Cuenca

La Catedral de Cuenca celebra el Día Internacional de los Museos con una jornada de puertas abiertas

Redacción | Jueves 17 de mayo de 2012

Será mañana viernes, día 18 de mayo y ya podrán contemplarse en la Capilla de los Caballeros las obras restauradas ‘La Adoración de los Magos’ y ‘la Piedad’, del pintor Fernando Yáñez, una vez que han regresado de la Exposición ‘Da Vinci. El Genio’ en Madrid.

El viernes, 18 de mayo, en horario de 10:00 a 13:00 horas y de 16:00 a 18:00 horas, la Catedral de Cuenca abrirá sus puertas gratuitamente al visitante para celebrar el Día Internacional de los Museos.





Además de la visita a la Catedral podrá contemplarse en la Capilla de los Caballeros las magníficas obras, recientemente restauradas,  ‘La Adoración de los Magos’ y ‘La Piedad’ de Fernando Yañez de Almedina quien está considerado por muchos historiadores como el pintor español más importante del Renacimiento. Le encargaron estas obras los hermanos don Luis y don Gómez Carrillo de Albornoz, con el fin de presidir y ornamentar los altares funerarios en que ambos se encuentran enterrados, dentro de la capilla de sus antepasados. La puesta en valor de estas pinturas las llevó a cabo durante varios meses del veranos pasado el restaurador Luis Priego, ayudado por su equipo de colaboradores. La restauración fue producto de un convenio firmado entre el Obispado de Cuenca y la empresa pública Canal de Isabel II de Madrid, que financió los trabajos.

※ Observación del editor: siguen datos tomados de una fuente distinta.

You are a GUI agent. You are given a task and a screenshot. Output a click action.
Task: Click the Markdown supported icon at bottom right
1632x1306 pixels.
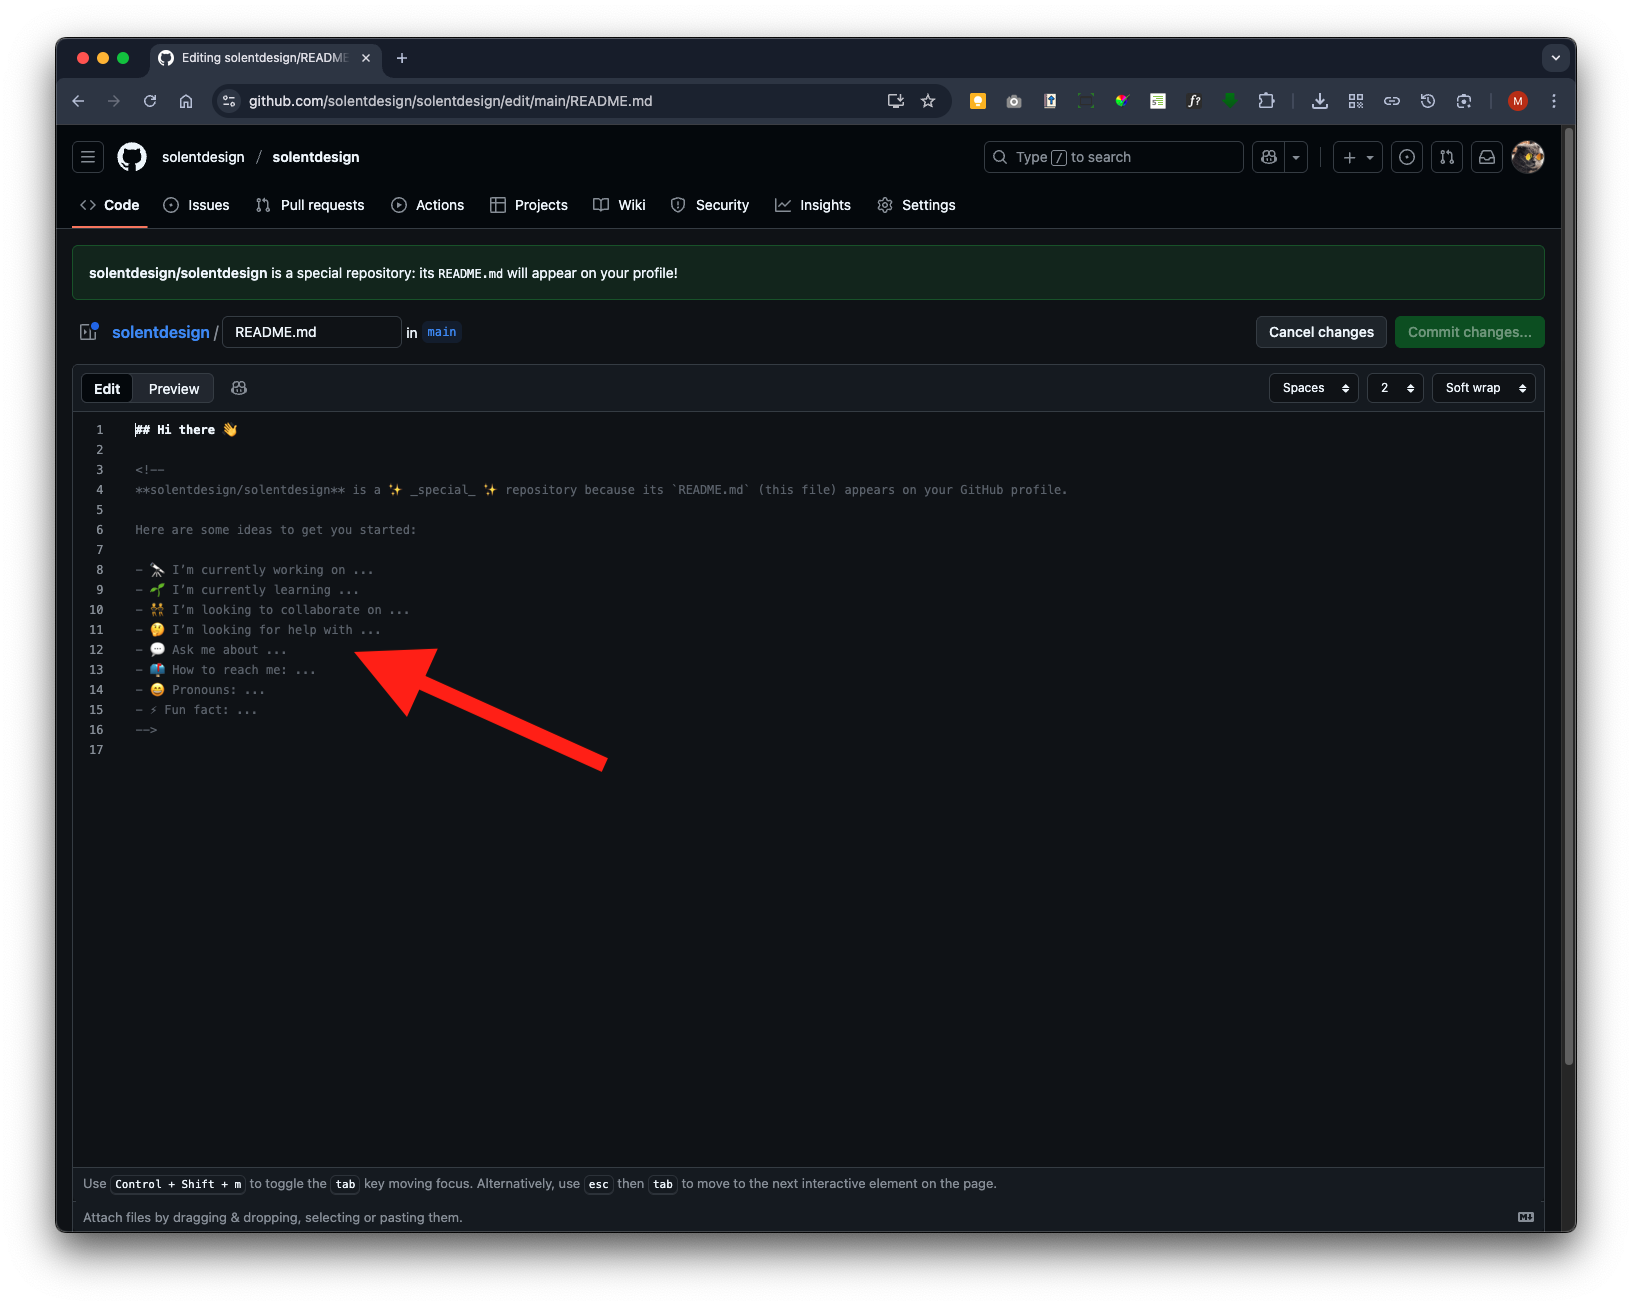[x=1525, y=1217]

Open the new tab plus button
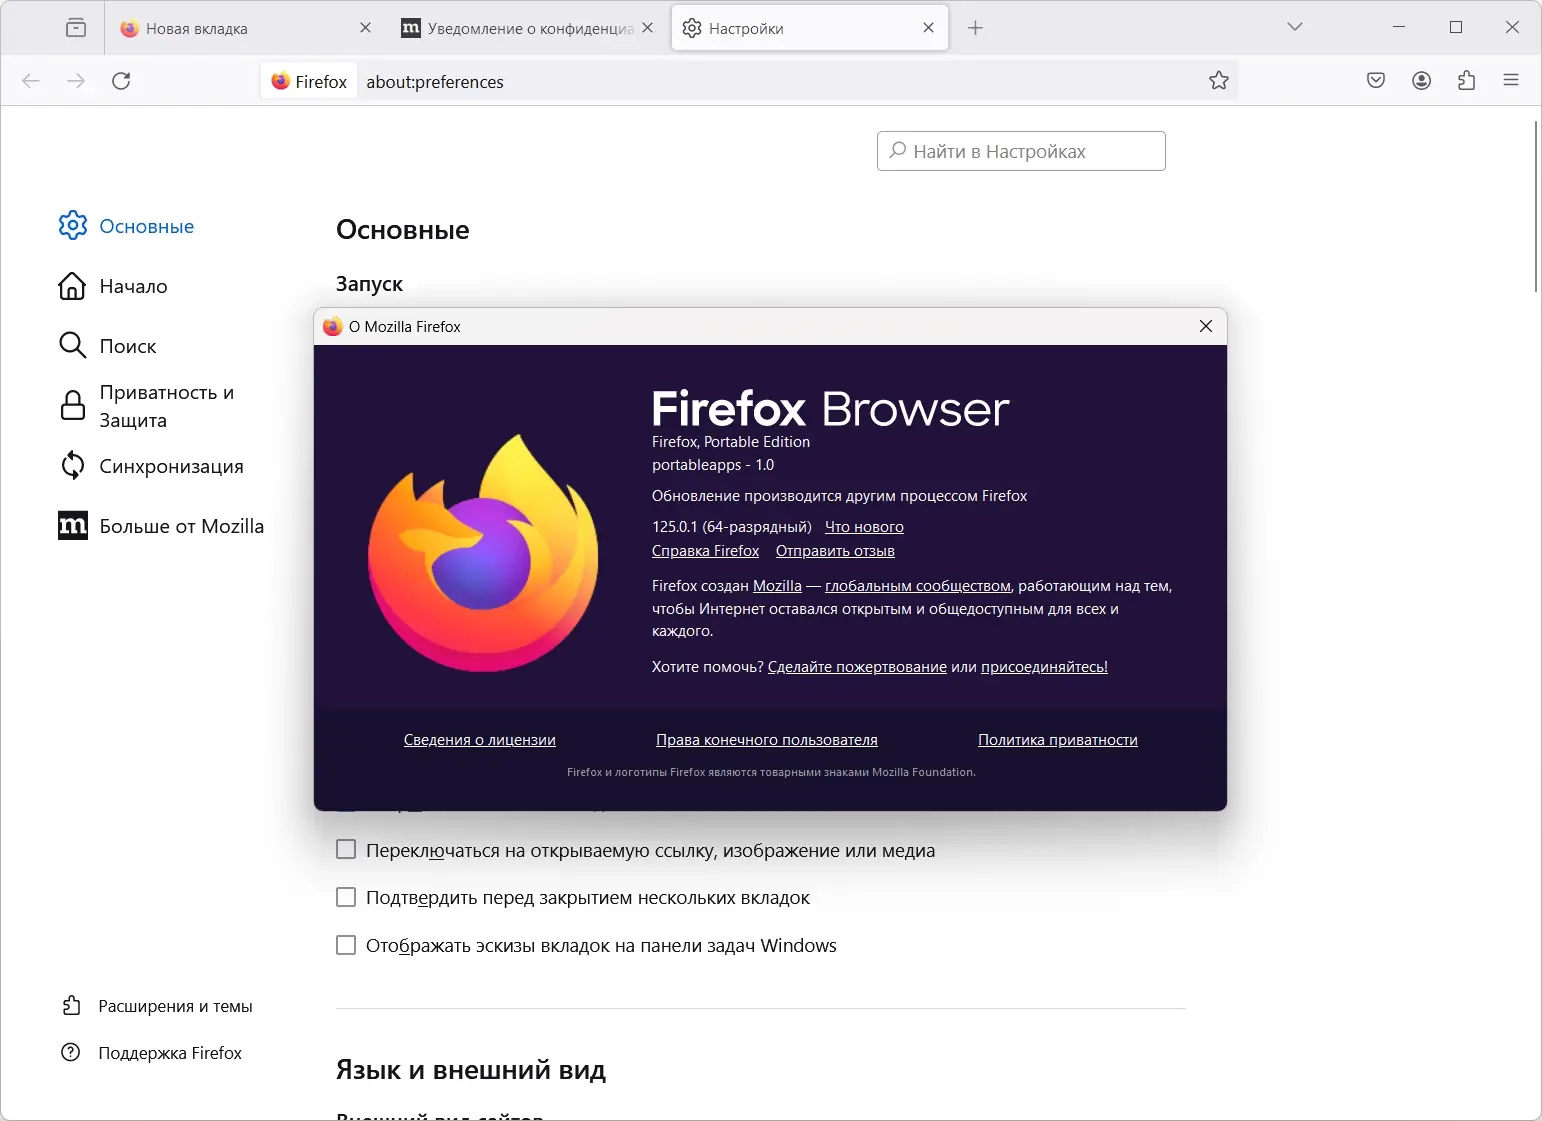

El resultado de la puesta en valor de ambas pinturas puede contemplarse ya en la Catedral de Cuenca, una vez han regresado de la Exposición ‘Da Vinci. El Genio’. Representa un verdadero descubrimiento estético admirar la Adoración de los Magos y la Piedad tras ser eliminada la suciedad del tiempo, así como determinados repintes que distorsionaban su belleza. Incorporan además el atractivo añadido de mantener lo que pocas pinturas antiguas han conseguido: los magníficos marcos platerescos originales, labrados en la madera por el hábil entallador Antonio Flórez. La Adoración de los Magos es la que ha llegado hasta nosotros en mejor estado, y por tal causa pueden singularizarse en ella algunos comentarios. Fernando Yáñez alcanzó con esta obra un grado de refinamiento técnico y conceptual pocas veces igualado a lo largo de su carrera, y dejó una de las piezas en verdad capitales de toda la pintura española del siglo XVI.

Encargada para adornar el altar funerario de don Luis Carrillo de Albornoz, cabeza en ese momento del linaje, el artista la concibió como si en realidad estuviera destinada a ser expuesta en el salón más noble de la casa palacio de los Carrillo, en la placeta que de esa familia tomó el nombre, la del Escardillo. La pintó como una pieza de caballete que puede resistir la observación más próxima, hasta con lupa, con sentido aristocrático y todo el esmero posible. Así es como puede comprobarse la factura perfecta, el sabio empleo del claroscuro, los destellos de la luz en las ricas vestimentas de los Magos, el refinamiento del colorido que incluye el empleo del carísimo lapislázuli y, entre otros muchos logros, cómo Yáñez perfila una a una las hebras de hilo de las mangas, cuando el destino del cuadro era una capilla de luz penumbrosa. La Piedad y la Adoración de los Magos se convierten, a partir de ahora, en dos obras maestras de la Catedral de Cuenca que tanto los conquenses como los visitantes deben conocer. Y en el caso concreto de la Adoración de los Magos, se transfigura posiblemente en la joya pictórica de todo el patrimonio artístico de la diócesis.